Rule 59.New trials; amendment of judgments
Group VII: Judgment · Last amended March 1, 2019 · Last verified July 14, 2026
Full Text of Rule 59
Notes
Drafter’s Note, Amendment Effective January 1, 2005: The amendment to subdivision (a) is technical. Unlike the federal rule, the Nevada rule lists specific grounds for a new trial. Those grounds are retained in the revised rule. Subdivision (b) is amended to provide that a motion for new trial must be filed, not just served, within the specified time period. The time for filing the motion runs from service of notice of entry rather than from entry of the judgment under the federal rule. A similar amendment to subdivision (c) requires that opposing affidavits be filed, not just served, within the specified time period. Subdivision (d) is added. It conforms to the existing federal rule and permits the court to grant a new trial on its own initiative or for grounds not stated in a timely motion. Subdivision (e) is amended to provide that a motion to alter or amend a judgment must be filed, not just served, within the specified time period. The time for filing the motion runs from service of notice of entry rather than from entry of the judgment under the federal rule.

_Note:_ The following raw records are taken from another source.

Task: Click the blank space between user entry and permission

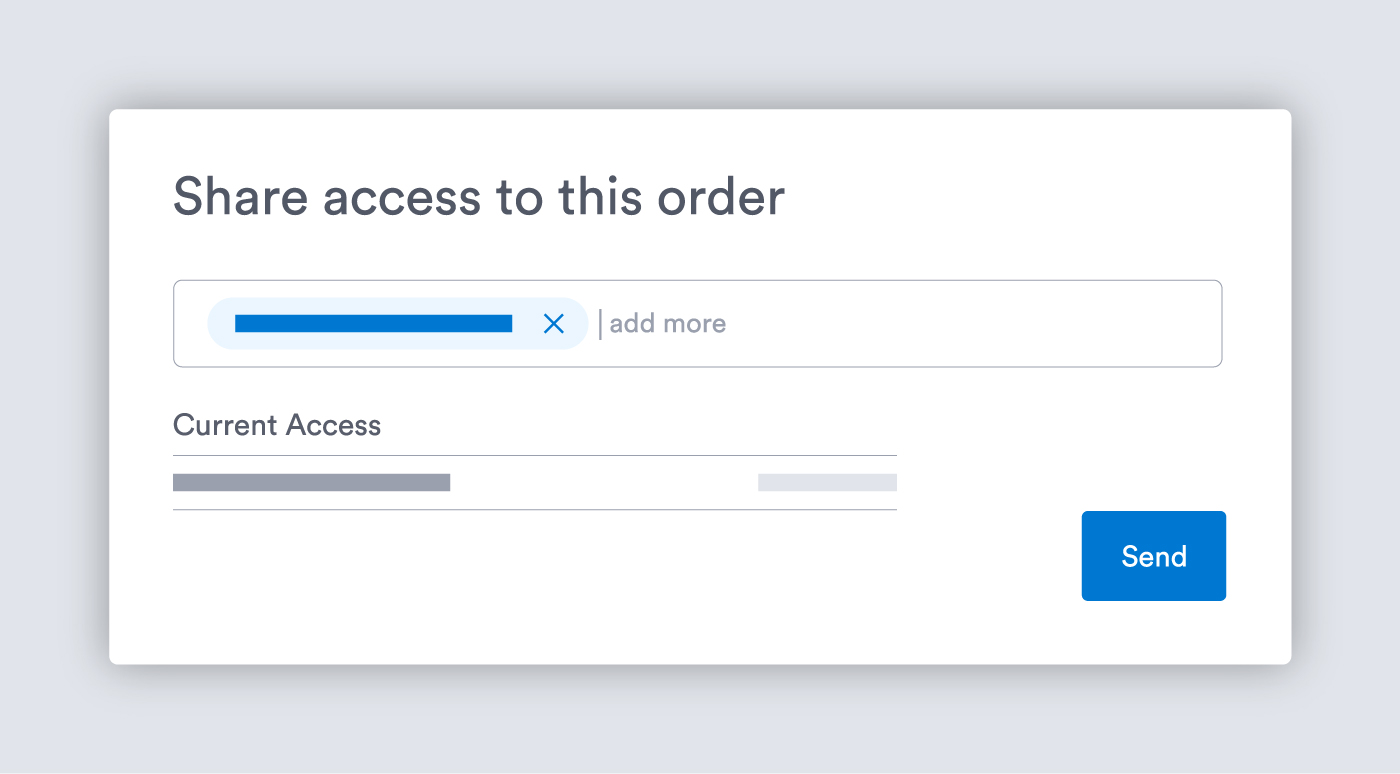Action: pos(604,483)
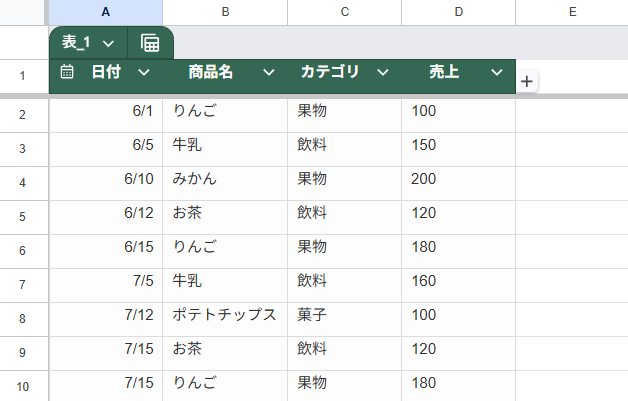The width and height of the screenshot is (628, 401).
Task: Open the 表_1 table name dropdown
Action: click(x=109, y=43)
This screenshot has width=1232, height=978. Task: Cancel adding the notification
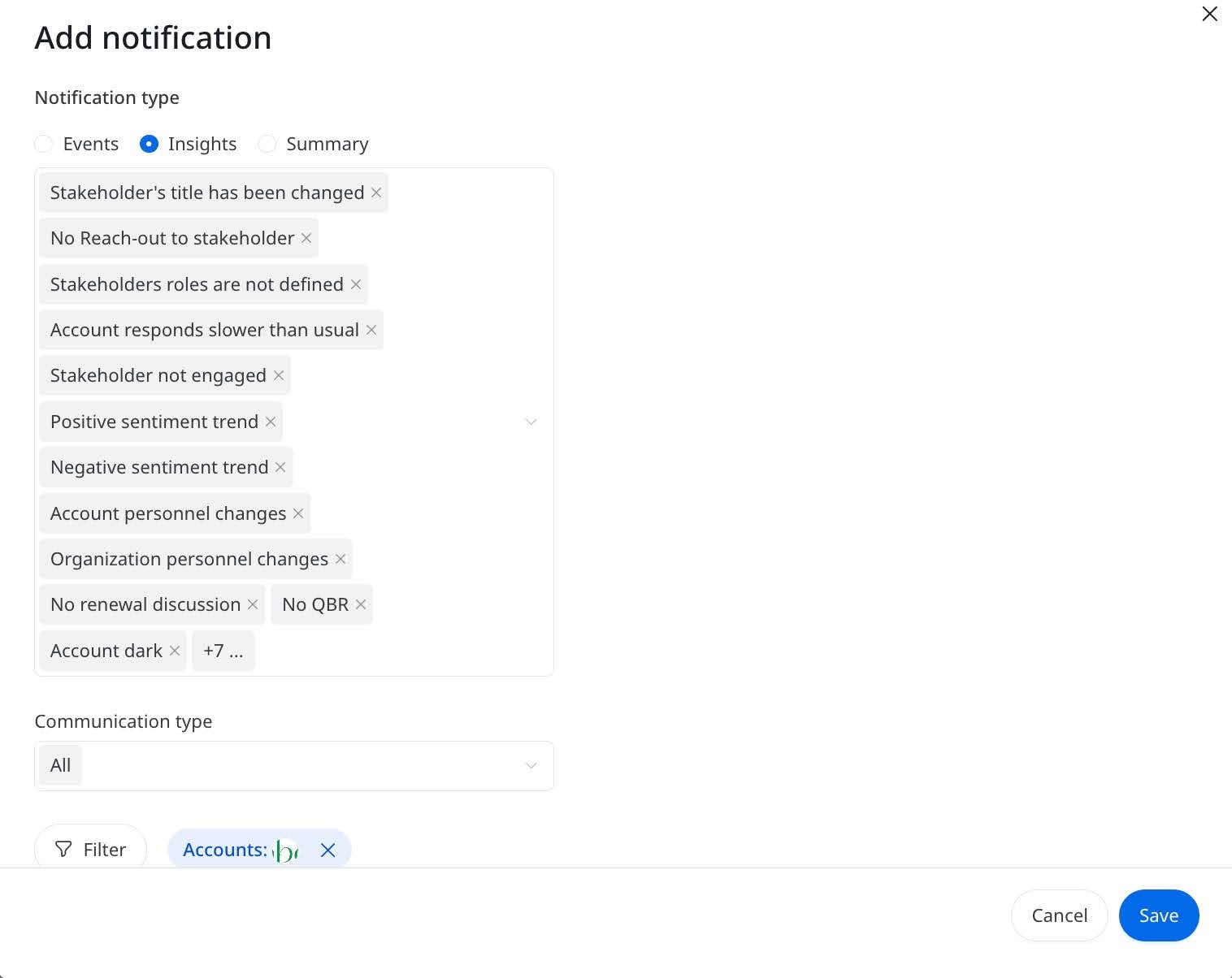point(1059,915)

Advisory Committee Note — 2019 Amendment: Subsection (a). Rule 59(a) is restyled but retains the Nevada-specific provisions respecting bases for granting a new trial. Subsections (b), (d), and (e). The amendments adopt the federal 28-day deadlines in Rules 59(b) and (e) and incorporate the provisions respecting court-initiated new trials from FRCP 59(d) into NRCP 59(d).
Amendment History
Amended eff. 3-16-64; Amended eff. 1-1-05; Amended eff. 3-1-19.
Plain-English Summary
A motion for a new trial is not a free-floating do-over; it has to rest on one of the grounds the rule spells out. Those include irregularities in how the court, jury, or opposing party conducted the proceedings, misconduct by the jury or the winning party, an accident or surprise a careful lawyer could not have guarded against, evidence that surfaces too late to have been used at trial despite reasonable diligence, a jury verdict that plainly disregards the court's instructions, damages that appear driven by passion or prejudice rather than the evidence, or a legal error at trial that the losing party objected to at the time. When the trial was to the court rather than a jury, the judge has another option beyond starting over: reopening the judgment, hearing more testimony, and issuing amended or new findings and a new judgment based on them.

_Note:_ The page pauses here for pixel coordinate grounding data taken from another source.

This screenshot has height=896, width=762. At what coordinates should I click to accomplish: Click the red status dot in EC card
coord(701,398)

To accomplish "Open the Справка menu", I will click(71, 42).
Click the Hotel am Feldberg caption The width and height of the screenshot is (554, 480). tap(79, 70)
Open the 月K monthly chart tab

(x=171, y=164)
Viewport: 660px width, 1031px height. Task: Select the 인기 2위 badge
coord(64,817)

Everything in this rule runs on a tight clock. A motion for a new trial, and separately a motion to alter or amend the judgment, must each be filed no later than 28 days after service of written notice that judgment was entered — not from the entry itself, which is why Rule 58's notice requirement matters here. When a motion rests on affidavits, they have to be filed along with the motion, the opposing side gets 14 days after service to file its own affidavits, and the court may allow reply affidavits after that. The judge is not limited to what the parties raise: within that same 28-day window, the court can issue an order to show cause why a new trial should not be granted on grounds nobody argued, and after giving the parties notice and a chance to be heard, can grant a timely motion for reasons the motion itself never mentioned, so long as the order explains why. What none of this allows is more time. The 28-day periods in this rule cannot be extended, whether by agreement, court order, or anything else.
Frequently Asked Questions
What are valid grounds for asking for a new trial?
The rule lists them specifically: procedural irregularities or an abuse of discretion that prevented a fair trial, misconduct by the jury or the prevailing party, an accident or surprise ordinary care could not have prevented, newly discovered evidence that reasonable diligence could not have turned up in time for trial, a jury verdict that disregards the court's instructions, damages that appear driven by passion or prejudice, or a legal error objected to at trial.
How long do I have to file a motion for a new trial or to alter or amend a judgment?
Both motions must be filed no later than 28 days after service of written notice of entry of the judgment.
Can the 28-day deadline be extended?
No. The rule expressly states that these time periods cannot be extended, and that includes the extension mechanism otherwise available under Rule 6(b).
Can a judge order a new trial without a motion from either party?
Yes, within limits. The court can issue an order to show cause on its own within the same 28-day period, and it can grant a timely motion for reasons the motion did not raise, but only after giving the parties notice and a chance to be heard, and only while specifying its reasons.
Is a motion for a new trial handled differently after a bench trial than after a jury trial?
Yes. After a trial without a jury, the court has the added option of reopening the existing judgment, taking additional testimony, and amending or making new findings of fact and conclusions of law before entering a new judgment, rather than ordering a full retrial.